Digital transformation, being widely embraced by enterprises today, has many economic benefits; however, it is also causing the enterprise’s IT operations to become increasingly chaotic. To reduce this chaos and create determinism in digital operations, e.g., for faster and accurate resolution when problems arise, AIOps (Artificial Intelligence for IT Operations) can play a very important role.
In the digital transformation journey, enterprises of all sizes are increasingly adopting various novel paradigms and platforms such as public cloud, hybrid cloud, multi-cloud, virtualized services, third-party apps, microservices, serverless computing, virtual desktops, work-from-home technologies, etc., to build and support their mission-critical applications for continued business success.
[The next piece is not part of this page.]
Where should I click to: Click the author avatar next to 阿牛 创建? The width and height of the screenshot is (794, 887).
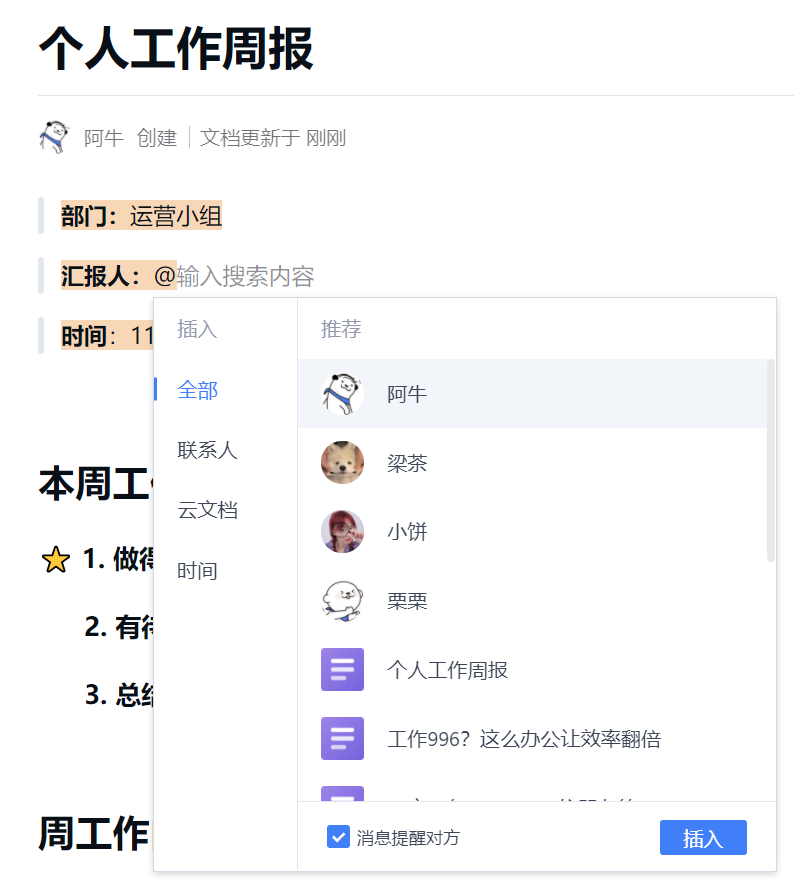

As a result, the enterprise’s application-delivery infrastructures are becoming more virtual, distributed (across the Internet) as well as dynamic (i.e., an application’s infrastructure resources could vary in size, location, and time of the day, depending on user demands). These resources come and go (known as “resource churn”) based on demands; same is true about the users of these applications – their location, type, and demand vary all the time
In such a dynamic, virtualized, and chaotic world, creating order to achieve sustained and premium digital operations is of utmost importance.To manage such a distributed and dynamic environment, the enterprise’s IT operations teams rely on an increasingly wide variety of logs/metrics and tools for performance monitoring, analytics, etc.
The volume, velocity, and variety of these collected metrics/logs are also increasing rapidly. To ingest and make sense out of this “big data” and automate parts of the IT operations processes, a major role is being played by Artificial Intelligence (AI) techniques such as Machine Learning (ML), leading to the term AIOps. Some specific examples of AIOps solutions include: correlating “events” (from multiple sources); detecting anomalies; etc.
Now, if we consider an enterprise’s digital operations supporting business-critical applications, there are three dimensions to it: applications, infrastructure resources (supporting the applications), and users (of the applications). As mentioned before, resources and users are dynamic (exhibiting churn), so the only thing that is deterministic in these enterprise IT environments is the “applications” (and their supported business goals).
Therefore, to achieve determinism in digital operations, AIOps solutions should provide and uplift their results and analytics tied to the business-critical applications. This leads to a paradigm, called “Application-Centric” AIOps, where applications and their causal relationships with resources and users can be discovered and used to effectively provide deterministic and application-oriented outcomes in digital operations AI/ML-powered algorithms (e.g., anomaly detection) are inherently based on probabilistic analyses.
Like all probabilistic models, these solutions also tend to provide false alarms – (1) false positives (viz. stating there is a problem when there isn’t one) and (2) false negatives (viz. not being able to find the problem when there is one). How can an AIOps solution reduce these false alarms and improve determinism in digital operations? One way to improve the accuracy of these AI/ML methods is to cross-validate events across multiple sources.
AIOps solutions should seek to collect, analyze, and correlate (using their causal relationships) multiple and encompassing sources of relevant data, and highlight the ground truth in those data sets. This means that, even if an enterprise employs separate tools for application performance monitoring (APM), network performance monitoring (NPM), event log collection, log analytics, etc., it still needs an overarching AIOps solution that can analyze and correlate the chaotic set of events generated by multiple sources from their own “silo-ed” perspective, and create accuracy, i.e., determinism, by reinforcing events and minimizing false alarms.
The more data an AIOps solution can collect (or has access to), analyze, and correlate, the better are the chances to reduce the false alarms and hence improve the visibility/observability gap in the IT infrastructure. This process will ultimately improve the efficacy of the AIOps solution, reduce the probabilistic outcome of the process, and uptick the accuracy and determinism of the enterprise’s digital operations!